Funny you should bring it up. I just yesterday cracked into my MRE stash, since that had the most pressing due date, and had a great meal - even used the emergency heater they provided since I was in another building keeping my cat company (she's in an isolation cage, clinging to life after an accident). Boy, I was surprised how good it was, actually, the beef & beans plus mexi rice were great, but that picante sauce they included was so doggone hot only a real mexi could eat it - 5% of it made the whole dish very hot. So I never touched the half oz of ground red pepper they also provided...zowie, that'd charge up a warfighter! I kept the cheese for the crackers later, don't drink coffee, and haven't yet tried the "instant fruit punch".

That's a lotta calories per meal. In an emergency I think you'd use this sort of thing as a sauce over plain old rice/beans/noodles to feed more people from each one. And those keep "forever" if stored right. Mine are in 50 cal ammo cans under argon.
 
@DCF
we know how important the cat is to you
may the cat make a full recovery
 
Thanks RB.

It's not too horribly hard to do that prep if you happen to have a vac system and a welder. I made a special lid with a valve and pipe to sit on the ammo can, with the stuff inside stored in baggies, which BTW, do leak. You slowly pull a vacuum on the system (not a hard one that would boil water at room temp, just get rid of nearly all the air), then let in argon. Repeat a few times, then quickly replace the fake lid with the real one. It's not perfect, but most organisms can't live in 80-90% argon, which is about how pure it winds up being with a little air still there.

A friend who is like-minded is trying CO2, which is a lot easier. You put dry ice in the bottom of the can, then the food. Set the lid on lightly. As the CO2 displaces the lighter air, it leaks out around the lid. When the box stops being super cold, seal the lid. Might make your beans and rice a little tangy, dunno, we're experimenting. We'll crack one in about a year and see. Either way, the obligate aerobes are gone.
Even kills corn-meal bugs.
 
I have never understood storing more than one or two years worth of food. After that amount, why not focus on food production through gardening, fruit/nut trees, and livestock?
:shrug:
 
I have never understood storing more than one or two years worth of food. After that amount, why not focus on food production through gardening, fruit/nut trees, and livestock?
:shrug:

its just another form of stored wealth ..............
 
its just another form of stored wealth ..............

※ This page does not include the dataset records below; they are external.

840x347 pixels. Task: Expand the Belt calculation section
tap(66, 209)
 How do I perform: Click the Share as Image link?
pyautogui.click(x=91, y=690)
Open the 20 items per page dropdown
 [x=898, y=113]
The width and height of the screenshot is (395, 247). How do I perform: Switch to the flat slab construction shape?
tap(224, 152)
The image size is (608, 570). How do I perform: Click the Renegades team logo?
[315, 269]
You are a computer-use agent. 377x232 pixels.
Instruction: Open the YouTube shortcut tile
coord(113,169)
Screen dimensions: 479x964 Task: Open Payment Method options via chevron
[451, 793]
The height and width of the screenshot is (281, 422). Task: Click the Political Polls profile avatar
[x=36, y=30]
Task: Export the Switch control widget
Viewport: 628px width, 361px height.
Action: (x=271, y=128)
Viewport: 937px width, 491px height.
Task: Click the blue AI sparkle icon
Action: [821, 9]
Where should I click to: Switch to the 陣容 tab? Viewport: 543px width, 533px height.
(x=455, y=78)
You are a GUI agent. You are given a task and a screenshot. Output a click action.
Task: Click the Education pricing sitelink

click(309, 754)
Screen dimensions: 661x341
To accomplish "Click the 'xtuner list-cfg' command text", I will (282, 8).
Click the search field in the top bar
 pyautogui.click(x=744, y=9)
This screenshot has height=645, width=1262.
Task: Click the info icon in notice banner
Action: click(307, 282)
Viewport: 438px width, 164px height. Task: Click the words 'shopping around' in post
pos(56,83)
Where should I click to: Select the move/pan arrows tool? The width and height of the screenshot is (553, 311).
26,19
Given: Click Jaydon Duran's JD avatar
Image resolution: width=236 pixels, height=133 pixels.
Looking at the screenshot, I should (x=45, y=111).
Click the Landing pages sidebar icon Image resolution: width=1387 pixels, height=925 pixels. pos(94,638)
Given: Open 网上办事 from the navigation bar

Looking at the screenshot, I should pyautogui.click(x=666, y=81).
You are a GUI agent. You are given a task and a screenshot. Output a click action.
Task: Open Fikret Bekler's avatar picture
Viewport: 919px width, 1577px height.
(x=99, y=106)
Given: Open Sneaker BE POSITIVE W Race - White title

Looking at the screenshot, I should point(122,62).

Interesting idea; A stored wealth that depreciates at a rate of 1/n, with n being the number of years until spoilage. Along the same line of thinking, personal food production is a direct way to increase personal wealth.
 
Yup, more than 1-2 years is probably a waste (some food seems to keep a heck of a lot longer than that). Too much just creates a liability and cost for space, and it becomes harder to keep it rotated. Production is a good idea, if you can. If the ground becomes radioactive or otherwise poisoned, I suppose most all bets are off, but I do keep enough plastic sheet to cover my entire garden if I think that's coming.

Not that a garden will do you a ton of good if there are a lot of starving people around. You won't get to eat any of it. This is also true where I live in bad years for the things the local animals eat. They are really good at getting past almost anything when they get hungry enough - even buried chicken wire to prevent burrowing and an electric fence with tight mesh wires and low to the ground - 150 feet worth on a 50 *mile* fence charger - I sometimes hear the deer scream when they find out about that one. But then they jump over the fence.
 
Interesting idea; A stored wealth that depreciates at a rate of 1/n, with n being the number of years until spoilage. Along the same line of thinking, personal food production is a direct way to increase personal wealth.

Both are valid forms of stored wealth but one allows you to trade it immediately the other not so much, as you would likely only grow for your family needs, unless you decided to become the community food producer.

Its a rock solid form of savings in the event of things getting out of shape just not sure what i would swap for

and anyway no one has really got several years worth of food, as they would inevitably find mutual benefit from sharing.